I pay careful attention to direct instruction and observation during these exercises, building specific skills and emphasizing individuality. These drawings use small square papers, which are bound into a simple accordion foldbook. Students then use printmaking techniques to make a cover for their books. The books themselves are beautiful, and the individual drawings are both engaging and informative.At this point, we begin working toward our final project, the mandala. Painting is often a frustrating skill for students at this age, because their desire is to have better craftsmanship than they actually do have. This is where I talk about painting tips . Once students realize that artists use a variety of ‘tricks’ to accomplish their goals, they begin to understand that art is not a ‘gift’ that only a special few individuals are granted, but that they can indeed learn the techniques that artists use and be successful in their own right. This is an ‘aha’ moment for many students. We then do exercises to learn brush control, and color theory related to paints. Here, I begin to talk about patience and attention span, helping students become more discriminating and hold themselves to a higher standard. I talk a lot about art being a process that takes time, rather than a ‘race to the finish’.
After completing the painting practice exercises, we look to mathematics for instruction. I do a guided hands-on lesson on basic geometry tools (with an amusing, engaging story to illustrate the concepts). We learn the correct way to measure with a ruler, and how to manipulate bow compasses and protractors. We use these tools to divide circles into 4, 6, 8, 10, and 12 equal parts.I use the mandala project to bring in the last of the important concepts in 5th grade art, that of art as a vehicle for the expression of ideas, beliefs and feelings. We look at the historical meaning and examples of the mandala, and then look at a wide variety of student examples. I emphasize personal expression…the idea that art is ‘vision made visual’. This is a critical concept for students at this age, because it is now that they need to understand that they can express themselves in art in their own unique way.
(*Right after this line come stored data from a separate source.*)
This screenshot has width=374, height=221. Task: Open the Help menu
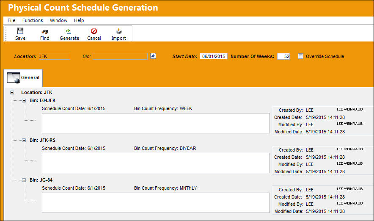(x=79, y=20)
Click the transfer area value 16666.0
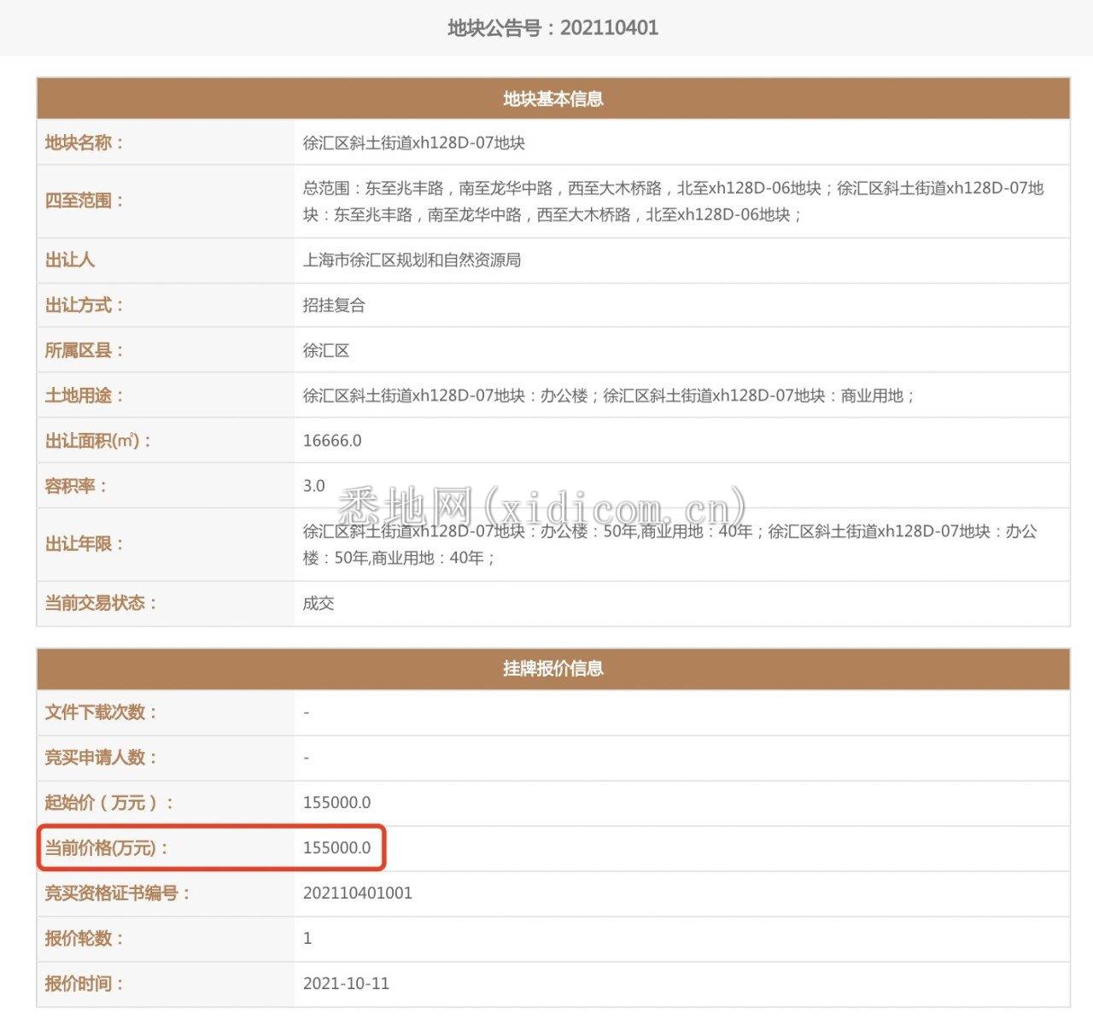Screen dimensions: 1093x1025 click(332, 442)
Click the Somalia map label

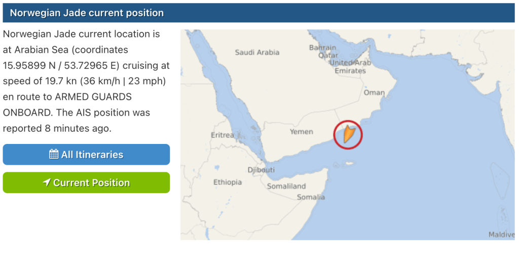[311, 197]
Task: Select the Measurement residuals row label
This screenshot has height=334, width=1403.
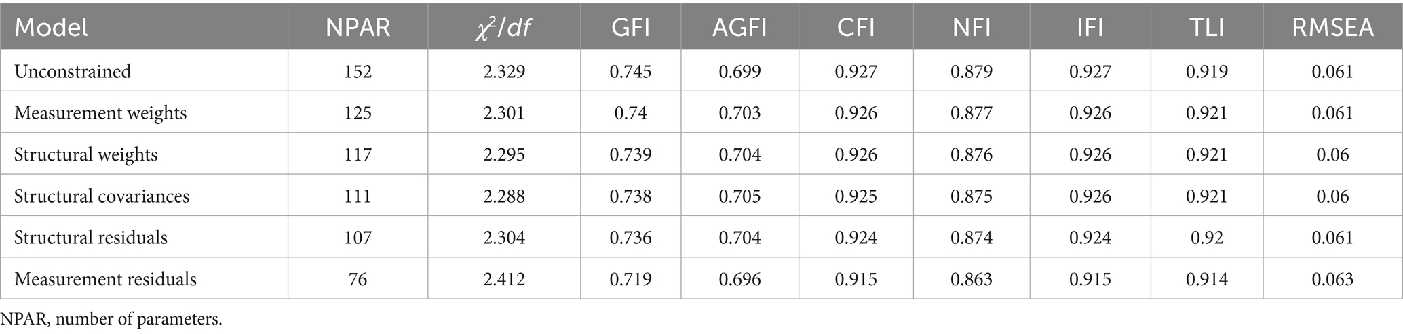Action: [105, 279]
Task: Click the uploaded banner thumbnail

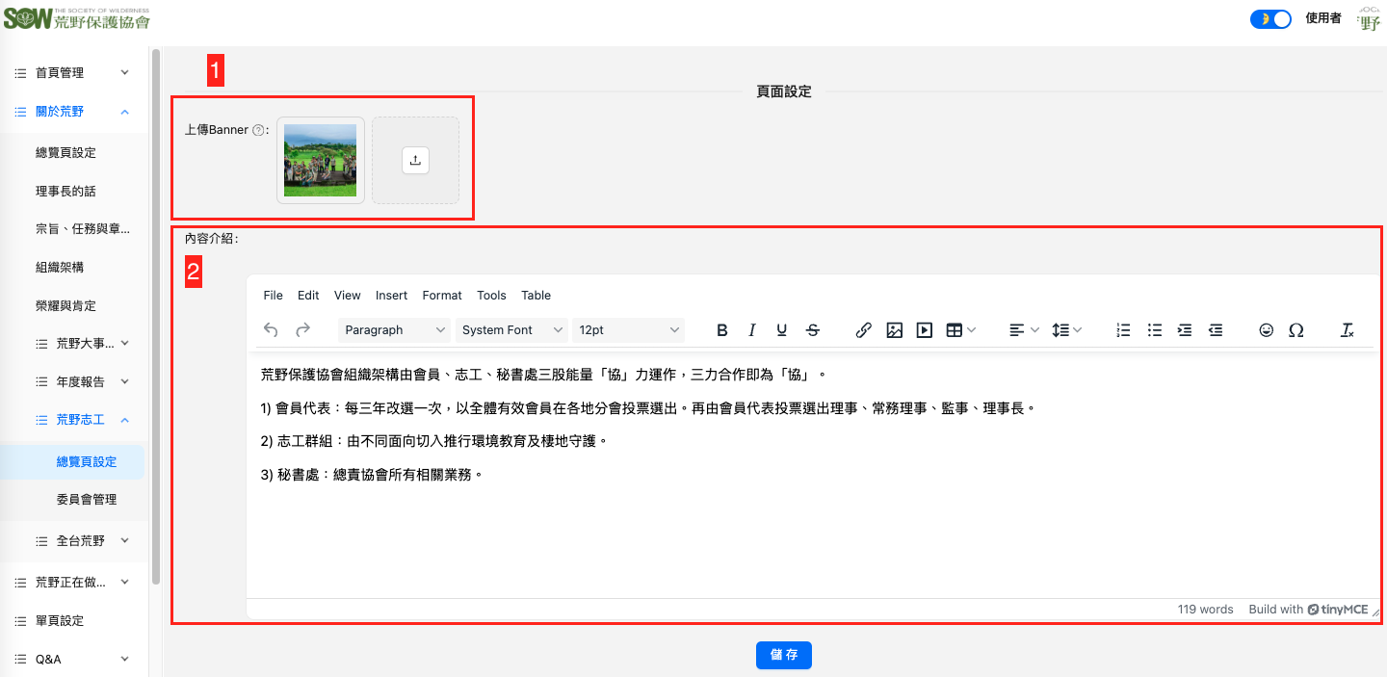Action: (x=321, y=161)
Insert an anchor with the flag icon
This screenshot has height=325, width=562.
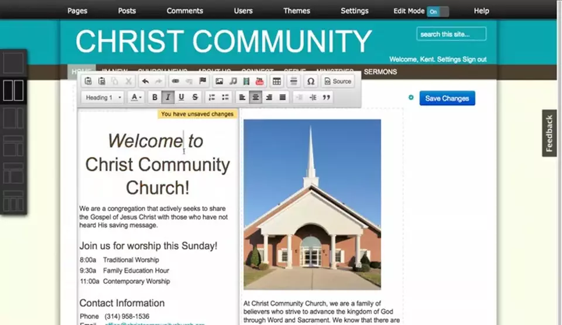(203, 81)
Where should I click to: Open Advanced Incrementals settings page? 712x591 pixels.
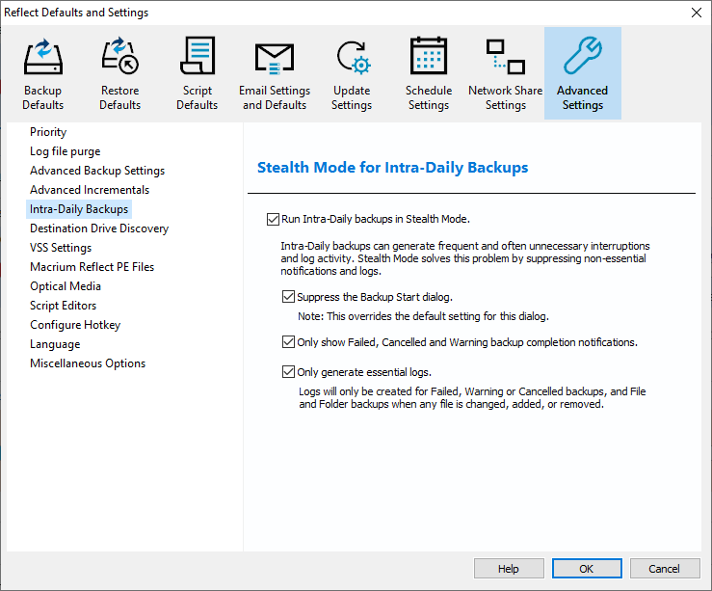point(90,190)
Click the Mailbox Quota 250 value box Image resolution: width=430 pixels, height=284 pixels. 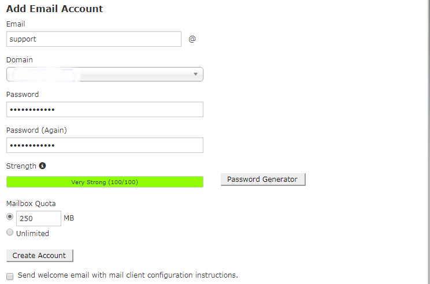(39, 218)
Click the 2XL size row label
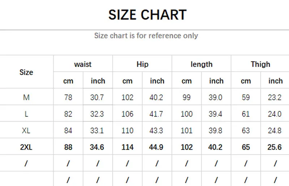 pyautogui.click(x=26, y=147)
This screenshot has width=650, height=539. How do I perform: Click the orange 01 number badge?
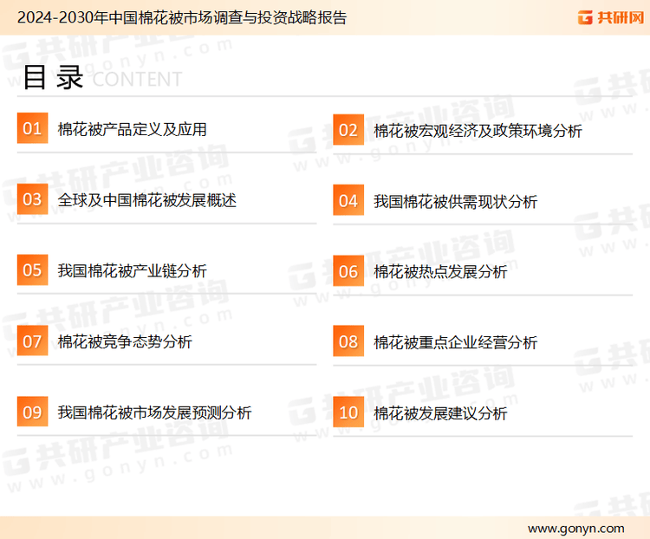(32, 129)
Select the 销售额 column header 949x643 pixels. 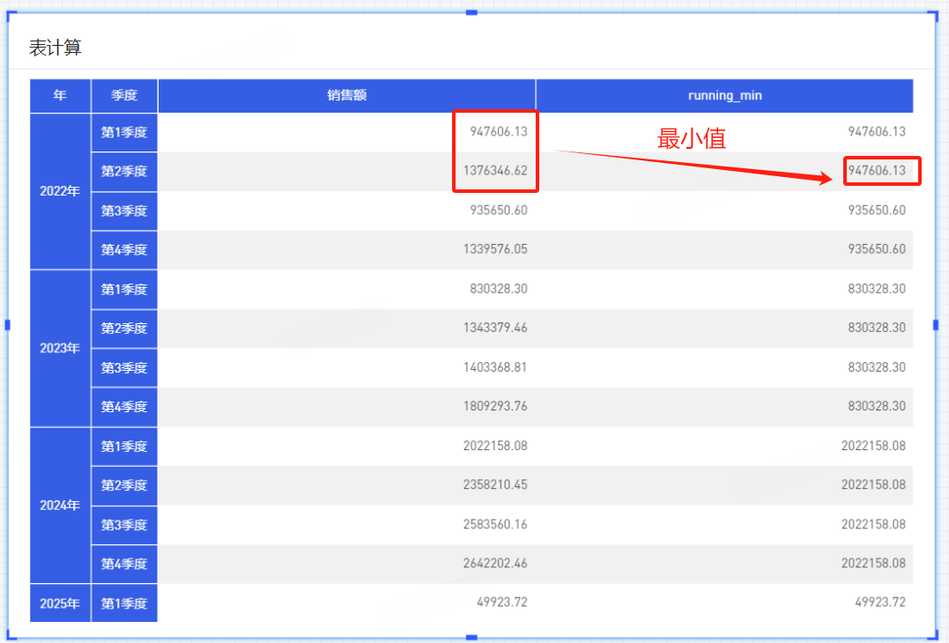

Because students often compare their efforts to others around them, and make negative judgments about their own work, it is important for them to understand that there is no one ‘right way’ to make art.At the end of the mandala presentation, I give students their project parameters in the form of three simple instructions.They must use:
- circles within circles;
- at least three symbols from their important people, etc. grids;
- and repetition of designs and symbols.
I emphasize that ALL other decisions are theirs to make. This gives students permission to make their mandala a true personal expression of their own ideas, beliefs and feelings. When I question students later about what they enjoyed most about making their mandala, I often hear that they valued the freedom to express themselves as individuals, and not have to follow an externally mandated concept.
At the end of the semester, we prepare our final project for exhibit at the Arts Open House night. This is an important part of the curriculum, where students have the opportunity to show their hard work,and get feedback from family and friends.